Thank you for your reply, @eskimo.
Please find the answers to the questions below.
> Are you seeing this on 10.14.6? What about 10.15 beta?
Yes, this issue is only seen with macOS Catalina (10.15 - all beta versions)
> How are you launching your “terminal application”?
There are three ways by which I tried to run the application:
- Double-clicking on the application. This will throw out the error pop-up mentioned in the initial message - "<my_app_name> can't be opened because the identity of the developer cannot be confirmed".
- Right click on the application, then select "Open" from the pop-up which will be shown.

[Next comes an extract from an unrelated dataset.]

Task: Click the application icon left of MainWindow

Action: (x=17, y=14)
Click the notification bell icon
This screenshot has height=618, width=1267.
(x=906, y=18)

This will actually open the terminal and run the application, and will actually work as expected
- From a terminal window, by using "./diagnose". This will produce a similar result as #1, with the expection that the pop-up shown will have the option to "Move to Trash".
The use for this application in itself is more based on option #3. Our customers will embed this application in their product, and when there is a need to run a diagnostic on the device, will simply run automically this app.
> How is it packaged? And how does it reference these libraries?
It is not packaged in any way. The tool is provided as a zip archive, that contains the command line tool (diagnose), as well as 5 dylibs.
The diagnose tool will explicitly link to one of the 5 dylibs and, then, this dylib will explicitly link to the other 4. The loading structure would look similar to the following:
diagnose (dlopen libapi.dylib, using an absolute path)
|
-- libapi.dylib (dlopen lib1.dylib, lib2.dylib, etc., using an absolute path)
|
-- lib1.dylib
-- lib2.dylib
-- lib3.dylib
-- lib4.dylib
All binaries (diganose + libs) are signed using the same Apple certificate, and then sent to notarization (which is successful), in a zip package that contains all of them.
One other thing to mention, because I don't want to create any confusion regarding to the type of the application: the diagnose is a simple C++ command line app, created and compiled with Xcode 9.x, then signed with Xcode 10, in order to enable runtime hardening. The Xcode 9.x is required for compiling becuase it still offers the option to bundle the 32-bit version of the app, that is required by some of the customers.